▸ **YOUR INSTRUCTIONS**: Reproduce the listing verbatim, beginning at the line that contains "Identify the location of undo." and ending after the line that contains "center [1004, 607].".

[Text and item location entries]
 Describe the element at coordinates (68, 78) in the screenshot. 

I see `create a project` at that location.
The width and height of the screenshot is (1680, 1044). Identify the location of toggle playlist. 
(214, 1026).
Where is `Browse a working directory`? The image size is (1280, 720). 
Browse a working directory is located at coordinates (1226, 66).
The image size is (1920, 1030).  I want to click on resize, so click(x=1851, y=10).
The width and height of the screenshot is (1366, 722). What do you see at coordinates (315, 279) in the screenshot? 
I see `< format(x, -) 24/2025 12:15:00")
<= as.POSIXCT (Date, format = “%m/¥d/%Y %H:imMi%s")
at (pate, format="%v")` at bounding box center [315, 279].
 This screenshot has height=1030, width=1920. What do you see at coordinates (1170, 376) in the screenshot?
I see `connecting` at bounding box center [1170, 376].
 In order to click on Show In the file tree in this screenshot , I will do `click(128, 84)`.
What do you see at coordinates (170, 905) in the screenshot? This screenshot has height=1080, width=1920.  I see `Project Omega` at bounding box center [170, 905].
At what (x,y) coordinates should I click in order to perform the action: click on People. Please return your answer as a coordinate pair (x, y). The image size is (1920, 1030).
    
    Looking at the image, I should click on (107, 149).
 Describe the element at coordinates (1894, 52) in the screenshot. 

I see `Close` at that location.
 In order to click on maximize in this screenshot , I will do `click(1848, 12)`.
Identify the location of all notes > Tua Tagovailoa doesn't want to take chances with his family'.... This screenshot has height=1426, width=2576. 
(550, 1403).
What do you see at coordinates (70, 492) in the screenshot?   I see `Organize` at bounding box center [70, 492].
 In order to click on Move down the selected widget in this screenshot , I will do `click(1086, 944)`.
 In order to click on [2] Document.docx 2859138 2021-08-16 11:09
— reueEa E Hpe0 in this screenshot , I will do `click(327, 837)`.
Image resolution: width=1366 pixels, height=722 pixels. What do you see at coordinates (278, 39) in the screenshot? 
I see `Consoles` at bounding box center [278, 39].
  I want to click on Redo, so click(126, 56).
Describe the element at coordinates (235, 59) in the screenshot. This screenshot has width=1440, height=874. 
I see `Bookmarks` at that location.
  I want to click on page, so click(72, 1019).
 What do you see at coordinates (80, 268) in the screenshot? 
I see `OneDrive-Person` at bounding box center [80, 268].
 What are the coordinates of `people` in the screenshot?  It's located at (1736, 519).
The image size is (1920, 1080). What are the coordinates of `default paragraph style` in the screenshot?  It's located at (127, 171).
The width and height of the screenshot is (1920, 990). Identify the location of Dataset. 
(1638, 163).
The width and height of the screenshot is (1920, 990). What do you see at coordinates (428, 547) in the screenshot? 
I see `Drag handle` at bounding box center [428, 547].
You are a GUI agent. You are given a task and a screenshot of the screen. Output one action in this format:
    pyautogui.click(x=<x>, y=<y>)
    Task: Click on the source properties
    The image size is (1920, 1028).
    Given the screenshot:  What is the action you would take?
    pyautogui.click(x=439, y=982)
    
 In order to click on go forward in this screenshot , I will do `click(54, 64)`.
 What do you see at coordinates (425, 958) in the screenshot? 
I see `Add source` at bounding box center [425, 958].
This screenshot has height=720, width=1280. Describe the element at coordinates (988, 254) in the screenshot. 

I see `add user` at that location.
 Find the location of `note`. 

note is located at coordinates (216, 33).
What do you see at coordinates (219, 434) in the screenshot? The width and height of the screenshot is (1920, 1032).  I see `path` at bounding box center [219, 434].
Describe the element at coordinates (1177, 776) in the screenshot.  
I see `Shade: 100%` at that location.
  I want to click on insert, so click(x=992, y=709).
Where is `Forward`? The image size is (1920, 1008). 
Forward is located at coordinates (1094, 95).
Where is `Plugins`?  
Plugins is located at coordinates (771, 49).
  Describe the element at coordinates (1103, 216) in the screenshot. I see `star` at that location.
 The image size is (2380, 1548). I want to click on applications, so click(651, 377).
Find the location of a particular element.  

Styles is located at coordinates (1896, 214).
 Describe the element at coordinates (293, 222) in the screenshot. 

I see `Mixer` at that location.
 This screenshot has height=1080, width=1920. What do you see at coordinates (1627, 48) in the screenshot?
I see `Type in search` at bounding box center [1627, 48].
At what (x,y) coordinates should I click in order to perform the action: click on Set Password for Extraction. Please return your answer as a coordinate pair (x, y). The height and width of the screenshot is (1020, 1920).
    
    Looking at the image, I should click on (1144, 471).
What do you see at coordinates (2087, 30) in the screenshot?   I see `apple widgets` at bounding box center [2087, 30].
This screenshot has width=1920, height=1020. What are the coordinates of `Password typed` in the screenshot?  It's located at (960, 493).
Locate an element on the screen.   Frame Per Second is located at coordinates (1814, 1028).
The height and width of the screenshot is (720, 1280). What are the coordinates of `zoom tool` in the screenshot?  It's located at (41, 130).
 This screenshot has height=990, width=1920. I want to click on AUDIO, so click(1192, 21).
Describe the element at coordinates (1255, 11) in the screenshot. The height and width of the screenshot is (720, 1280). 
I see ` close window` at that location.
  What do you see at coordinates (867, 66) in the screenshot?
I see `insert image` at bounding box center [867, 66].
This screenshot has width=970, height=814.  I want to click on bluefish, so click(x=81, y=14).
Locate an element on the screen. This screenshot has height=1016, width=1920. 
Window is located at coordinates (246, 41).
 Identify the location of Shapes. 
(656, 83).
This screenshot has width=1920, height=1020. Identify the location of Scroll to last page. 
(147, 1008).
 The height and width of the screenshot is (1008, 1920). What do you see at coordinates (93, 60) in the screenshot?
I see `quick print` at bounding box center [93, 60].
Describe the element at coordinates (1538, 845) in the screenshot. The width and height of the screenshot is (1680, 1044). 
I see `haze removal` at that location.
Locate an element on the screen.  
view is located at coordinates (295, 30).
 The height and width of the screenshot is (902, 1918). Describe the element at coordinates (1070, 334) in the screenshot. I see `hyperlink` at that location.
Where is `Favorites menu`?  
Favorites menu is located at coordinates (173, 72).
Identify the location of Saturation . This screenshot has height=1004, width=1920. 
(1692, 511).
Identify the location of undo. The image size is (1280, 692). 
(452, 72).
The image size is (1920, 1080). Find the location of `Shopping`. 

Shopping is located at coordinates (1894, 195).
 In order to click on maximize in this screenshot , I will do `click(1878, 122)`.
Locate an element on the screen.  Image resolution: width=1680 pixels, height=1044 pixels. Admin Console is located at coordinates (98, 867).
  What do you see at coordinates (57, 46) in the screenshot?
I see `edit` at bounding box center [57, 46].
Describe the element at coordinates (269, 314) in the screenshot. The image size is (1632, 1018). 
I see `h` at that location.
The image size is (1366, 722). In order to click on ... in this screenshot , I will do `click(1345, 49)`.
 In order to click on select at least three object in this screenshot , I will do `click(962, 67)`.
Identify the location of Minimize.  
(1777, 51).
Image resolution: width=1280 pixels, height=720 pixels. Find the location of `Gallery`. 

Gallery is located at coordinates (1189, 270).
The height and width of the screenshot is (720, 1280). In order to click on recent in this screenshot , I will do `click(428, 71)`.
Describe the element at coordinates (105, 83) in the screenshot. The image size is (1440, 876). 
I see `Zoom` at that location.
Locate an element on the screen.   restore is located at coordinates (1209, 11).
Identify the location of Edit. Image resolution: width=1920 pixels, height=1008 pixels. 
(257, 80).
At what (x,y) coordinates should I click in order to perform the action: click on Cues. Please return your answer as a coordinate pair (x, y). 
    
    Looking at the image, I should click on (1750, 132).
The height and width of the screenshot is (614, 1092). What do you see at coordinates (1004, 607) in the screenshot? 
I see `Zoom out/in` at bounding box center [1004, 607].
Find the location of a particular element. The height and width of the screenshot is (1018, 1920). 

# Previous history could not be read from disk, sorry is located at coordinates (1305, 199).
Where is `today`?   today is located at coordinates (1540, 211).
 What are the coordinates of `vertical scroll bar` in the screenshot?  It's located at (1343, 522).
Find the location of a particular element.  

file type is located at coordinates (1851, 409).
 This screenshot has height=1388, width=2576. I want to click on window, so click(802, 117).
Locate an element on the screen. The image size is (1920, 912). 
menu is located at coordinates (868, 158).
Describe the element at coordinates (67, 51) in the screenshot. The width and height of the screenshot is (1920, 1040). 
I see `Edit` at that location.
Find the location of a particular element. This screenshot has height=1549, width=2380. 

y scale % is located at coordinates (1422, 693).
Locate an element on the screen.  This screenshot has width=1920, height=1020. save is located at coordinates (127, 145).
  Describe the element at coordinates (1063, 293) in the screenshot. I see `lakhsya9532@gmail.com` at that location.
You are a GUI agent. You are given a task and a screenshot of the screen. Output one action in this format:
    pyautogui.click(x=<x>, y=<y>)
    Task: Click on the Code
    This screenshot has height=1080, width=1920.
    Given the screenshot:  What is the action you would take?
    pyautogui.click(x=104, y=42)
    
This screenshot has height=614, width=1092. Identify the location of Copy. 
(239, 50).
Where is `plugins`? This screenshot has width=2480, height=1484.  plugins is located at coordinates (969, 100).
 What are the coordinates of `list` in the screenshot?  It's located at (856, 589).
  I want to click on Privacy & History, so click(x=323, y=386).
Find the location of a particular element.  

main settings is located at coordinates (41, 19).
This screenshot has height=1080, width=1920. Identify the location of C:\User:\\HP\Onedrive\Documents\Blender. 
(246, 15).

▸ **RESULT BELOW**:
Identify the location of undo. The image size is (1280, 692). 
(452, 72).
The image size is (1920, 1080). Find the location of `Shopping`. 

Shopping is located at coordinates (1894, 195).
 In order to click on maximize in this screenshot , I will do `click(1878, 122)`.
Locate an element on the screen.  Image resolution: width=1680 pixels, height=1044 pixels. Admin Console is located at coordinates (98, 867).
  What do you see at coordinates (57, 46) in the screenshot?
I see `edit` at bounding box center [57, 46].
Describe the element at coordinates (269, 314) in the screenshot. The image size is (1632, 1018). 
I see `h` at that location.
The image size is (1366, 722). In order to click on ... in this screenshot , I will do `click(1345, 49)`.
 In order to click on select at least three object in this screenshot , I will do `click(962, 67)`.
Identify the location of Minimize.  
(1777, 51).
Image resolution: width=1280 pixels, height=720 pixels. Find the location of `Gallery`. 

Gallery is located at coordinates (1189, 270).
The height and width of the screenshot is (720, 1280). In order to click on recent in this screenshot , I will do `click(428, 71)`.
Describe the element at coordinates (105, 83) in the screenshot. The image size is (1440, 876). 
I see `Zoom` at that location.
Locate an element on the screen.   restore is located at coordinates (1209, 11).
Identify the location of Edit. Image resolution: width=1920 pixels, height=1008 pixels. 
(257, 80).
At what (x,y) coordinates should I click in order to perform the action: click on Cues. Please return your answer as a coordinate pair (x, y). 
    
    Looking at the image, I should click on (1750, 132).
The height and width of the screenshot is (614, 1092). What do you see at coordinates (1004, 607) in the screenshot? 
I see `Zoom out/in` at bounding box center [1004, 607].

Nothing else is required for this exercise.